Well, I have had my requisite good idea for the year. If you use a high-performance computing facility, odds are you use some kind of batch job system like PBS to submit and monitor jobs. We use a modified form of qstat to monitor jobs – how much walltime has elapsed, project codes, ram and scratch usage and the like.
The problem:
Unfortunately the program is terminal size-agnostic and as such fits all salient information into 80 characters. Thus the summary truncates job names to the first 8 characters. Granted, 8 characters offers many many unique job names, however I prefer my jobs to be fully summarisable by their titles. I want information on what the molecule is, what the job type is, the charge, spin multiplicity and d electron configuration, cleanly delimited for readability. This means that my job names are often something like dc6_BSLT_108b: a Broken Symmetry Linear Transit on molecule dc6 with a charge of 1, 8 unpaired electrons and a d electron configuration of ‘B’.
Why not just reverse the order?
The name is still truncated. Whilst the fiddly details of each job are now revealed, it’s difficult to see the context of the details – i.e. what the job type is and even what molecule you’re looking at!
What about the lab book?
Lab books document results and process, they shouldn’t be hashtables of job codes. Moreover, I believe that computational jobs should be effectively self-documenting – they should contain sufficient information to make sense on their own, both in the file name and in the internal comments structure.
This said, ‘electron configuration of B’ is not amazingly lucid – as such, I need to draw each configuration out (initially in the lab book, and then presentably in inkscape, illustrator or whatever), and this in some sense does constitute a lookup table. Drawing these out is necessary anyhow for when it comes time to publish/writeup.

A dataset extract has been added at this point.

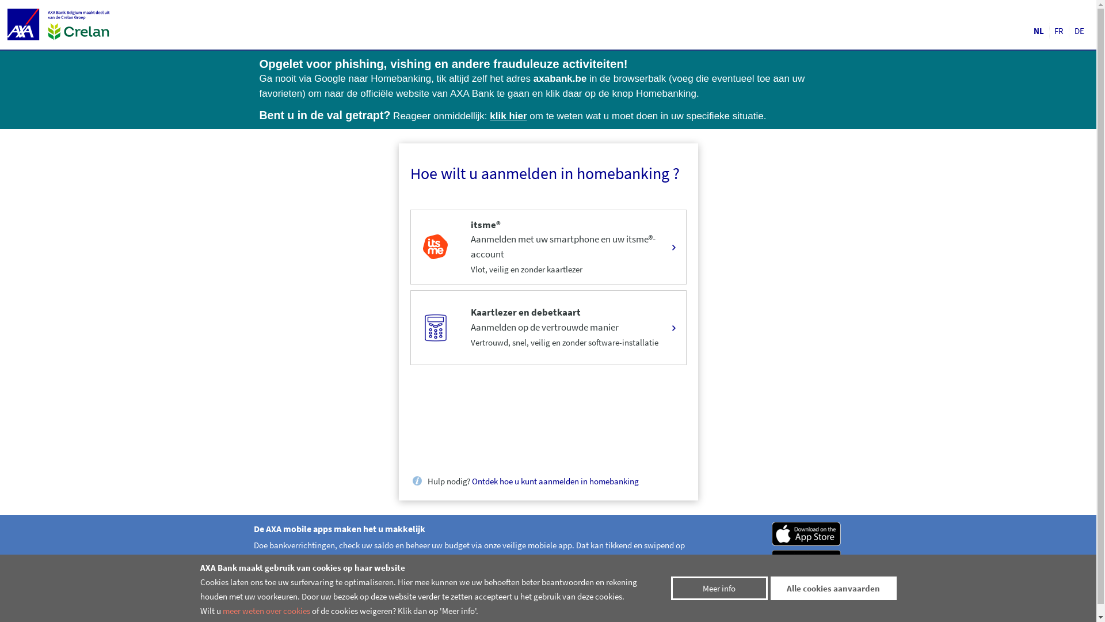 The width and height of the screenshot is (1105, 622). I want to click on 'meer weten over cookies', so click(265, 609).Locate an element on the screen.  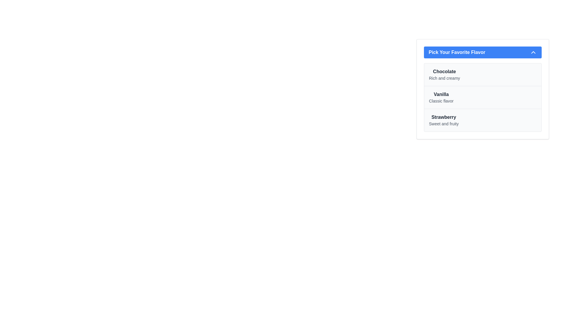
the blue button labeled 'Pick Your Favorite Flavor' with rounded corners is located at coordinates (483, 52).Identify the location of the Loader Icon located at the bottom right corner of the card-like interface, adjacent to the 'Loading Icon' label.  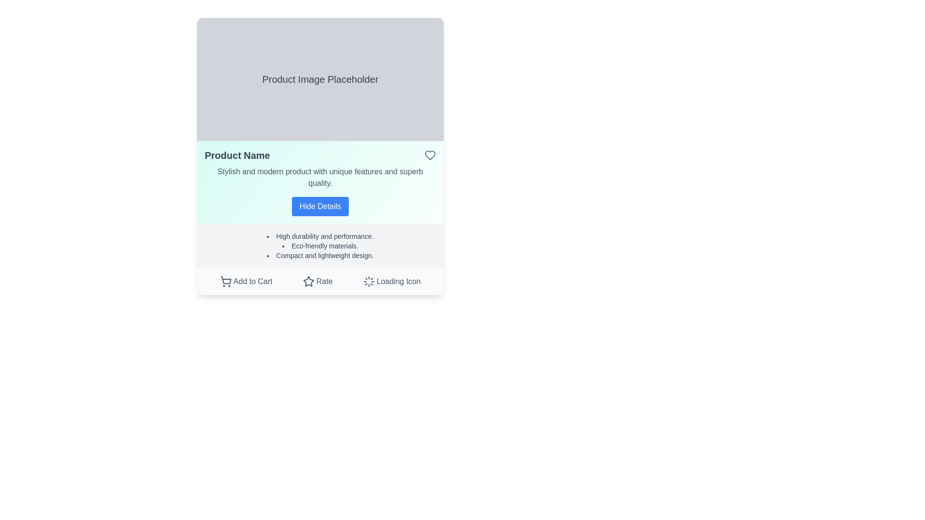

Ultimately, the real point is that seeing these descriptors in the PBS queue is actually so that I can keep track of what has been submitted without having to use something so barbaric and crass as a pencil and post-it note. This stops me from submitting the same job twice (which is in clear violation of the no cloning theorem) and causing some combination of the following:
- Abnormal job termination.
- Cosmic horror.
- Weakly acausal behaviour in the spinny thing.
- Corpses half-embedded in walls, floors, etc.
- Excessive IO to /scratch/
- Spontaneous formation of malevolent hyper-intelligences in the cluster.
- Wasted CPU-time quota.
- Stuff like in that movie ‘Jacob’s Ladder’
You’re rambling.
Okay so the dumb PBS trick is to encode information about the job in the least significant digits of the walltime limit. Why set a job time limit at 4:00:00 when you can set it for 4:18:01 and be able to glean the relevant details of the job from that? Anyhow, this is my new tactic to keep track of stuff. And, looking at the queue as a whole, it seems that at least a handful of other people are doing the same thing… I feel validated. Note that they were doing this before I thought of it, so I’ve not started a trend.